QUESTIONS ON THE MATERIAL:
A) Reproduce the essay on humor in the dental office from "But this type" up to and including "each other well.", swapping "office parties" for "staff celebrations".
B) In the essay on humor in the dental office, what did the patient say to the assistant while she was holding the suction tip?

I asked a patient how he was doing. He replied, “So far so good. But, you know that the person falling off a 10-story building also looked inside each window and said that.” I was not sure how I should respond. Was he just joking, or was he expressing his concerns indirectly? Midway through the appointment, he looked at my assistantwhile she was holding the suction tip and said, “Your job really sucks.” It then became obvious to me that he was joking and that we were in for an unusual experience. Whether this was his way of dealing with his stress in the dental chair, or it was his everyday usual self, he seemed entertained and he entertained us, too.
I have to admit that I admire those individuals who have a sense of humor and the ability to lighten up souls without offending anyone. It must really feel great to instill joy in others and make them smile with simple words.
As a young professional, I always wanted my patients to take me seriously. As I gain experience, I feel more encouraged to use humor as an additional tool to break the ice and help my patients get comfortable. Having that confidence helps me feel comfortable in knowing that my patients will not see me as a goof.
But this type of interaction can leave us so vulnerable to misinterpretation. A long-time team member in our dental office, known to be the one who elegantly gets our office parties going, wrote a note:“It is Boss’ Day! Please pitch in. We are going to get a gift certificate to thank him for another year of BOSSING!” Another long-time team member saw more irony in this statement than humor. This was a testament to this vulnerability, even among people who know each other well.
Offending someone is what always concerns me the most. Unfortunately, I have done that. By nature, we humans are sensitive creatures. It is very easy to be misunderstood due to our different backgrounds, such as culture, religion, politics, sexual orientation, gender, age, etc. And let us not forget the possible legal ramifications that can spring up from that, too.

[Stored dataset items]

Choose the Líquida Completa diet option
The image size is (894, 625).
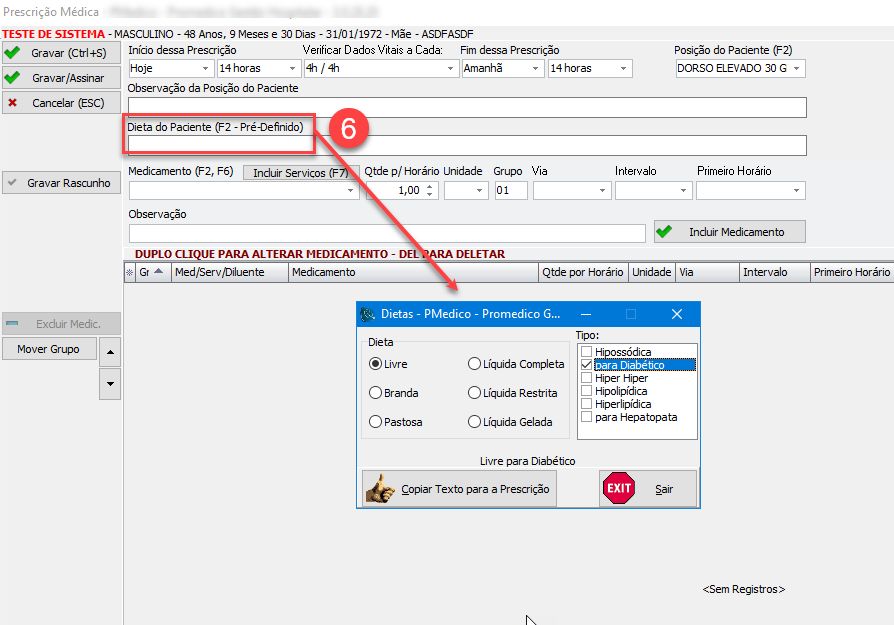pyautogui.click(x=474, y=364)
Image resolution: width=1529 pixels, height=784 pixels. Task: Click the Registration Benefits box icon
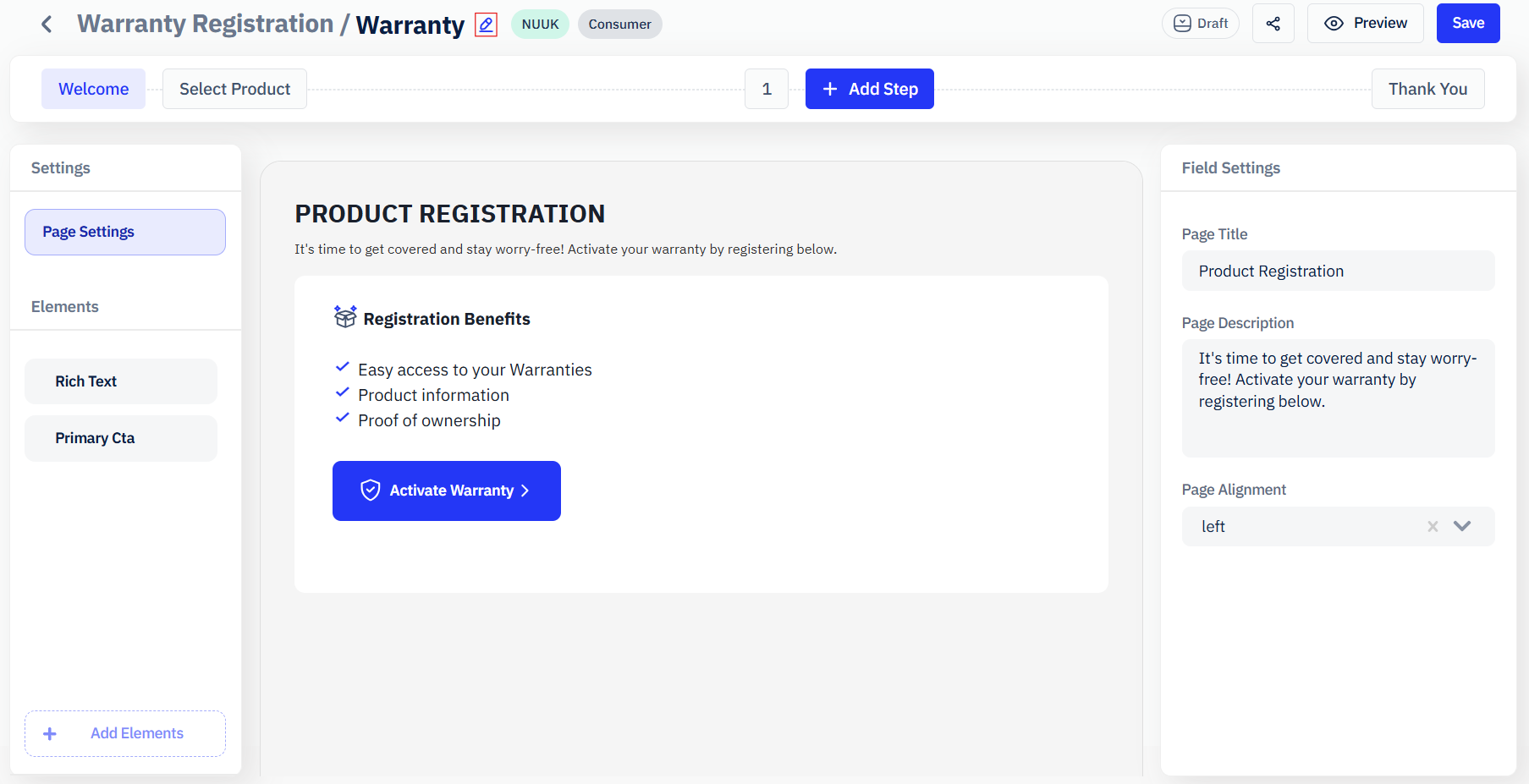[x=345, y=317]
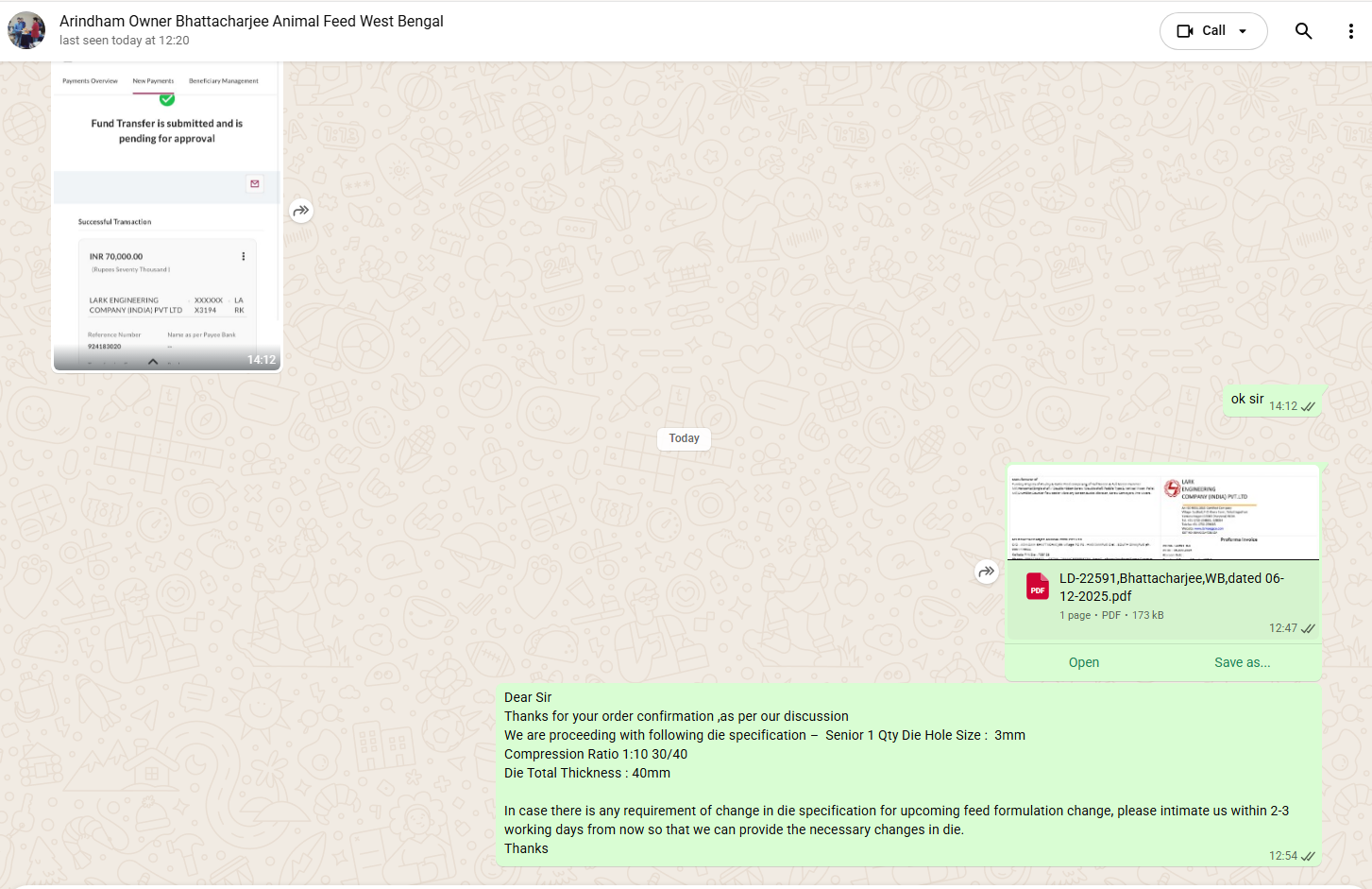Click the LD-22591 PDF file name
The image size is (1372, 889).
1171,587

ACTIVITY ANSWERS:
A)
But this type of interaction can leave us so vulnerable to misinterpretation. A long-time team member in our dental office, known to be the one who elegantly gets our staff celebrations going, wrote a note:“It is Boss’ Day! Please pitch in. We are going to get a gift certificate to thank him for another year of BOSSING!” Another long-time team member saw more irony in this statement than humor. This was a testament to this vulnerability, even among people who know each other well.

B) “Your job really sucks.”